The study was conducted in collaboration with the University of Stuttgart and the University of Otago. Researchers examined the effects of epigenetic modification in cells when a methyl tag is added to the C letters in DNA sequences. Their findings were published in the Proceedings of the National Academy of Sciences.
A cell's identity is determined by its DNA sequence. In regenerative medicine, scientists are exploring ways to repurpose cells to support brain, heart or lung functions. Cells are able to do this in the early embryo, but adult cells need to "forget" their previous identity first. The research team found vitamin A enhances epigenetic memory erasure in embryonic stem cells, which removes methyl tags called TET. Vitamin C, by contrast, was found to boost the activity of TET enzymes.
"Both vitamins A and C act individually to promote demethylation, enhancing the erasure of epigenetic memory required for cell reprogramming," Dr. Ferdinand von Meyenn explained in a press release.

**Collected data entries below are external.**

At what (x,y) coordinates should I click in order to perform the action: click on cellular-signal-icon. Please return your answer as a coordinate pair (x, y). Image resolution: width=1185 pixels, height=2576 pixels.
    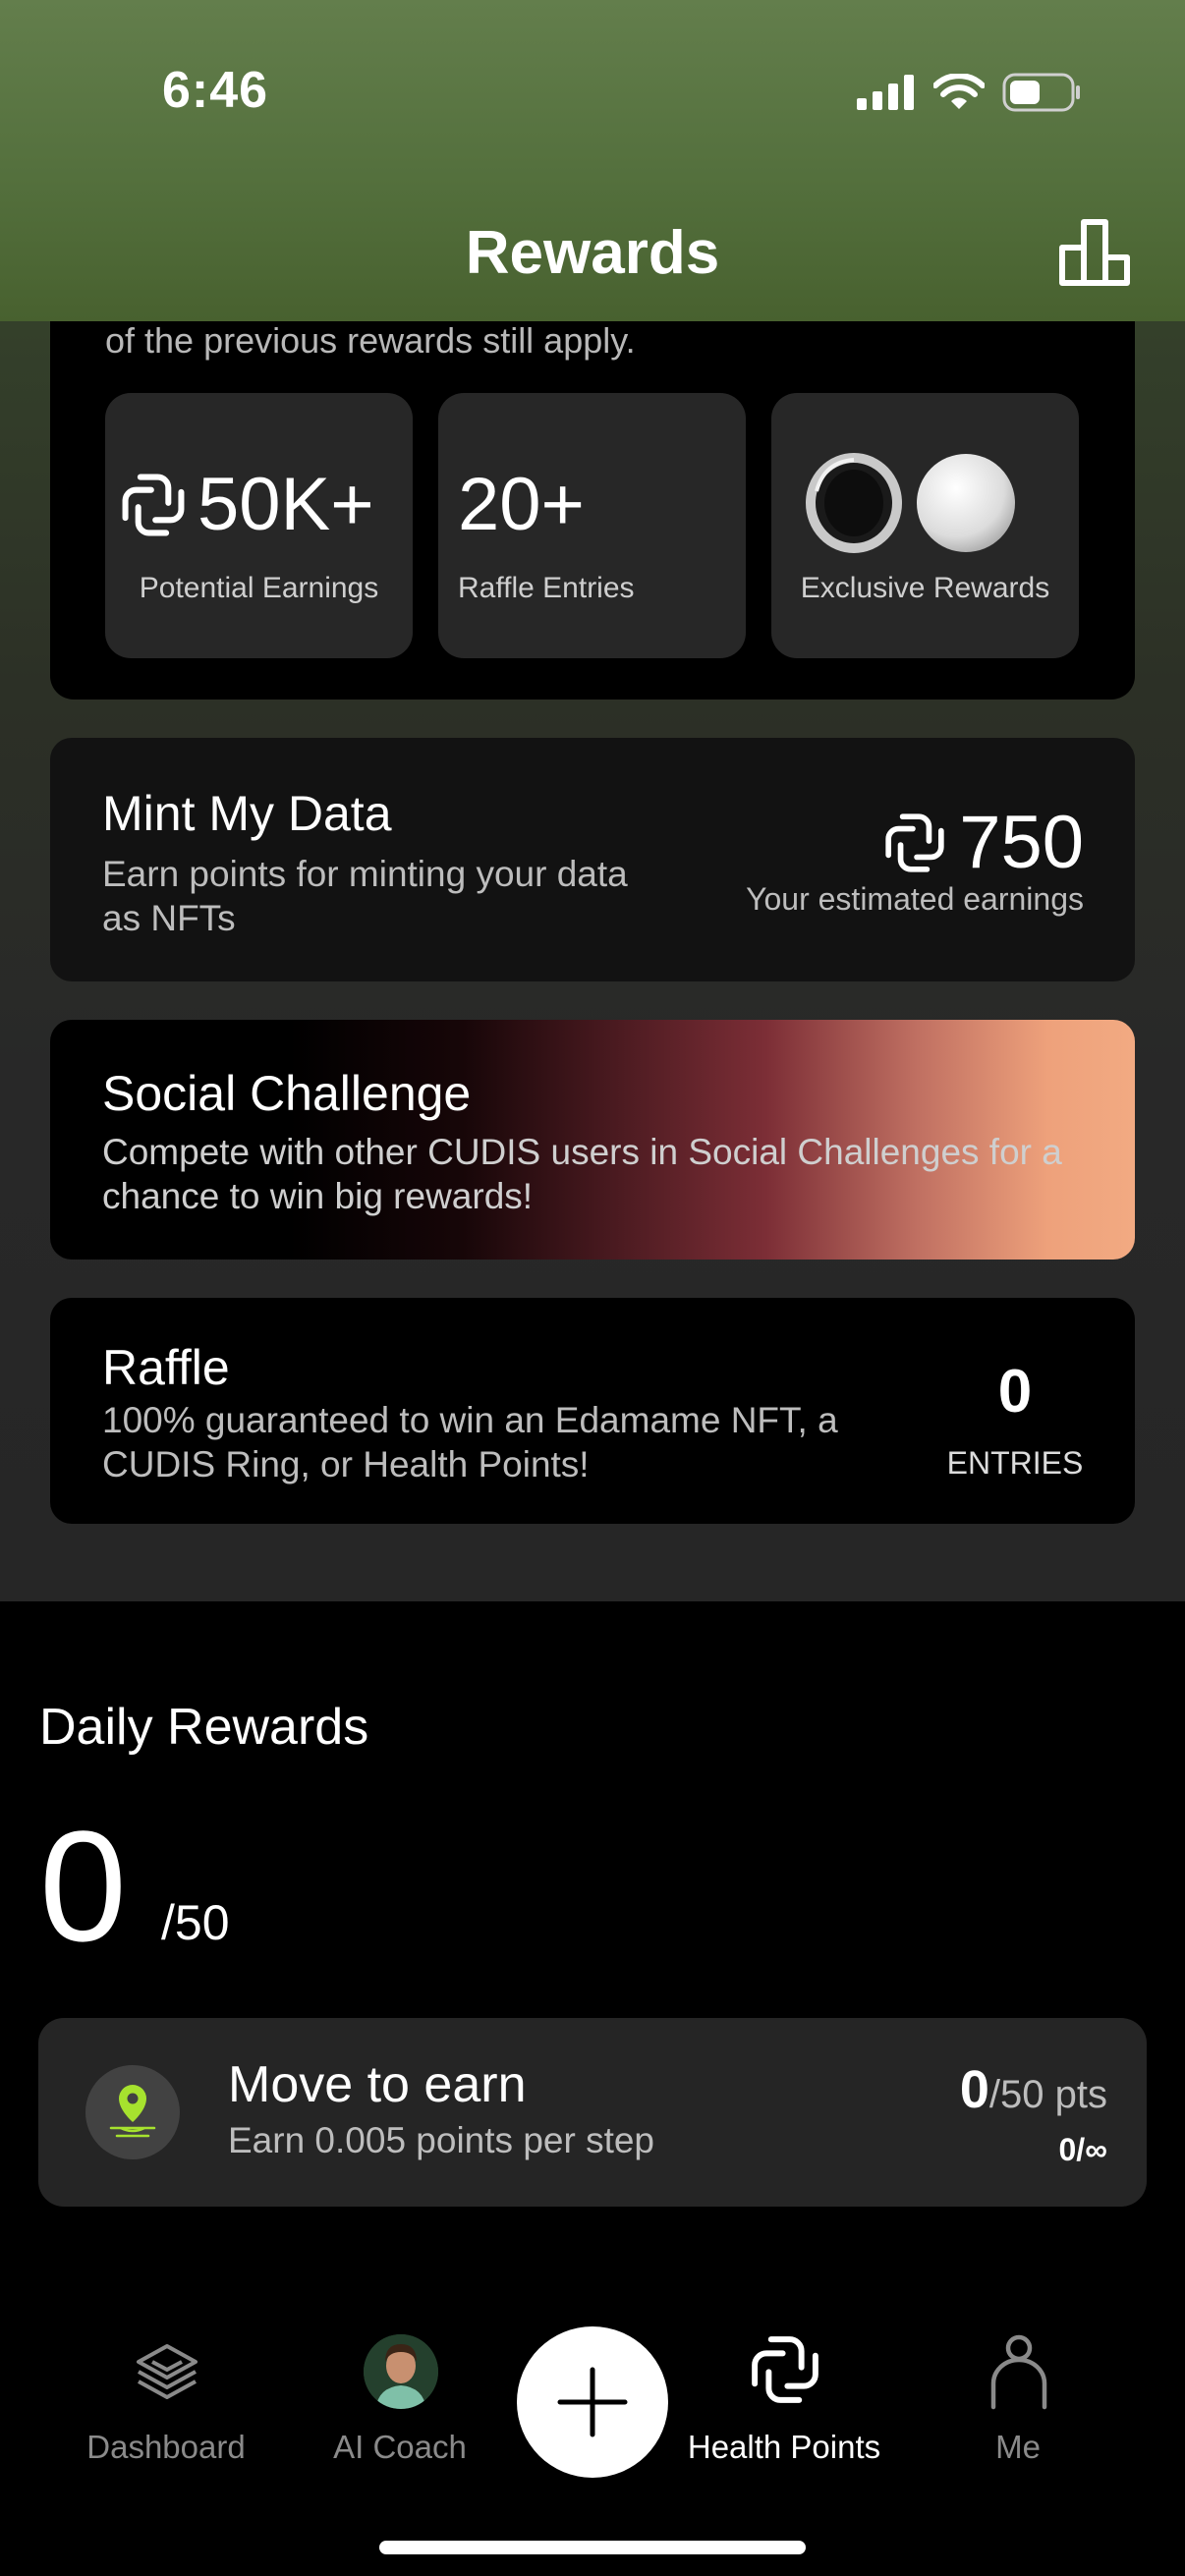
    Looking at the image, I should click on (886, 92). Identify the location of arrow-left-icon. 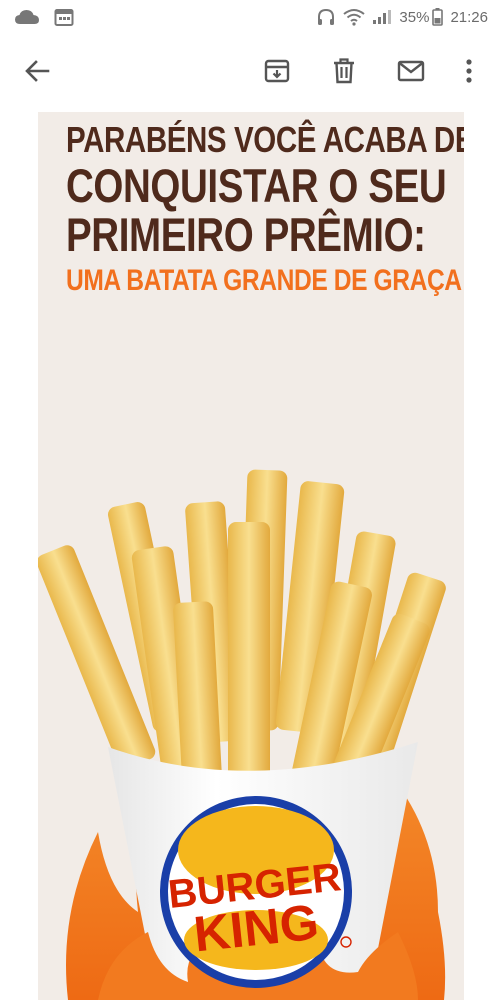
(37, 74). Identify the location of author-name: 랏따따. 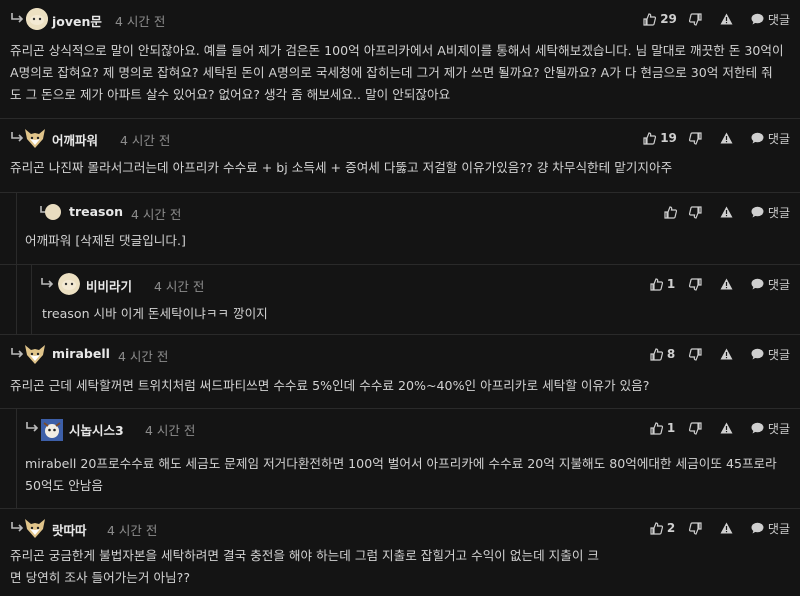
(70, 530).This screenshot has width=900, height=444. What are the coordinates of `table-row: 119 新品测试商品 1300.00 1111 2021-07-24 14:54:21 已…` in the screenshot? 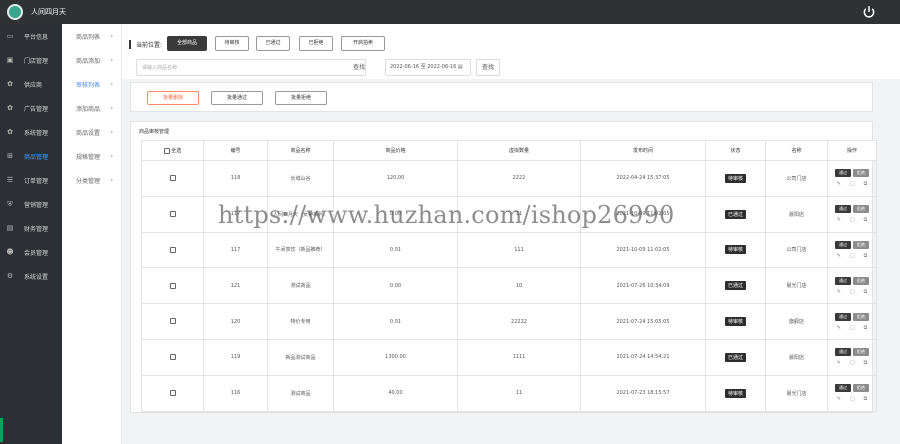 It's located at (509, 357).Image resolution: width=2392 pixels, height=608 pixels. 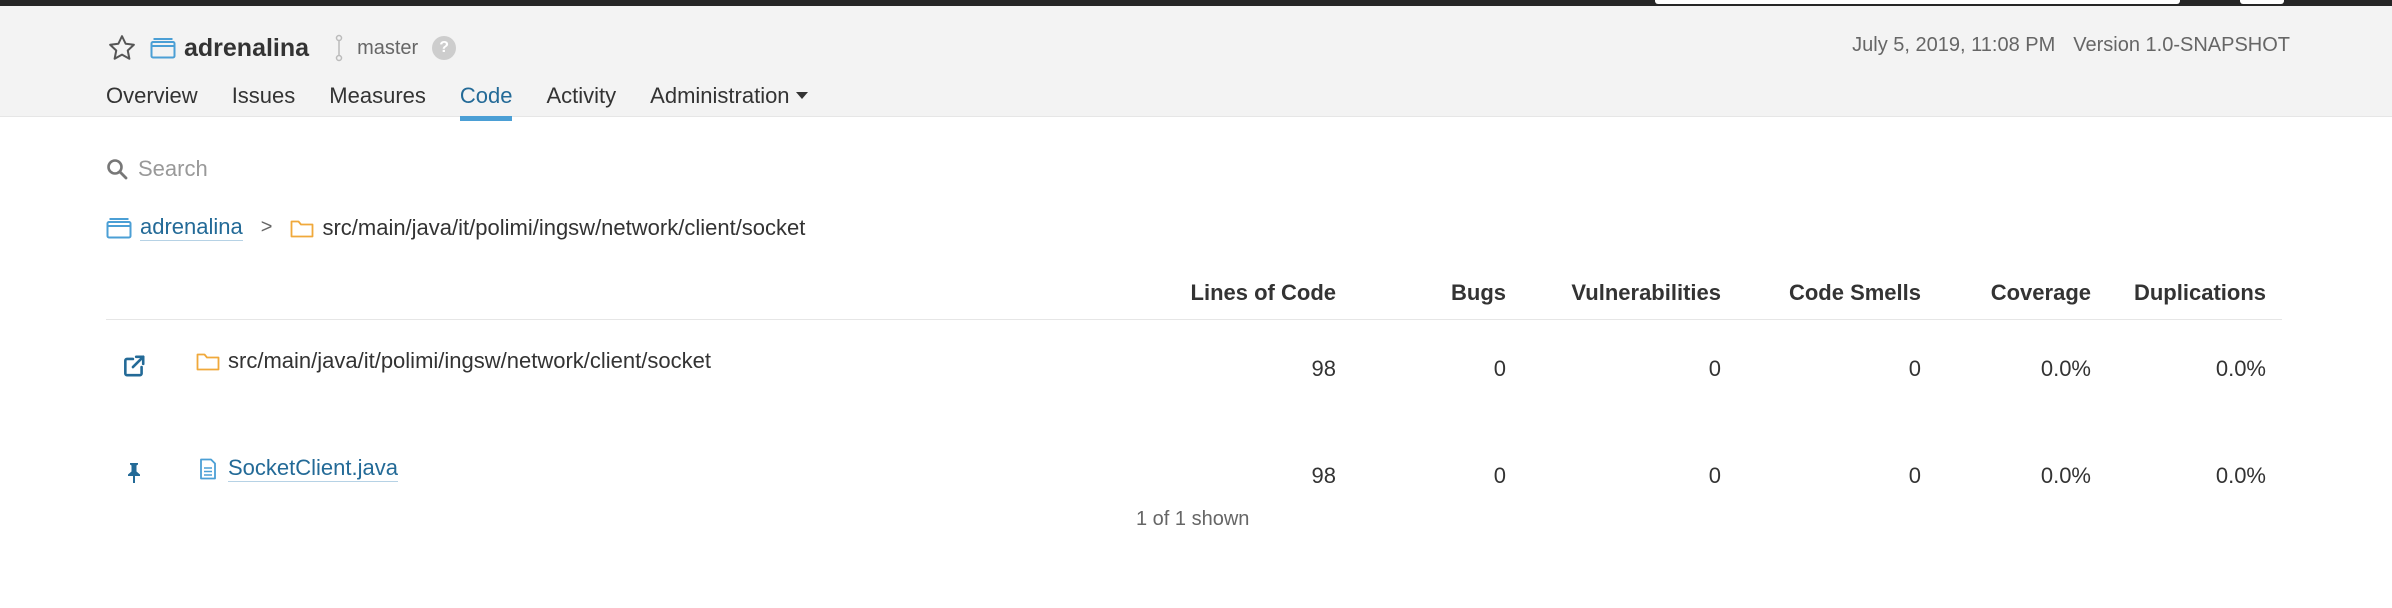 I want to click on global-action-button, so click(x=2262, y=2).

Scientists have hailed the study as a boon for regenerative medicine. Research on the effect of vitamin A on TET enzymes may explain why some patients with acute promyelocytic leukemia are resistant to treatment, and can open the door to a better approach.
"This research provides an important understanding in order to progress the development of cell treatments for regenerative medicine," Babraham Institue epigenetics program head Wolf Reik said. "It also enhances our understanding of how intrinsic and extrinsic signals shape the epigenome; knowledge that could provide valuable insight into human disease, such as acute promyelocytic leukaemia and other cancers."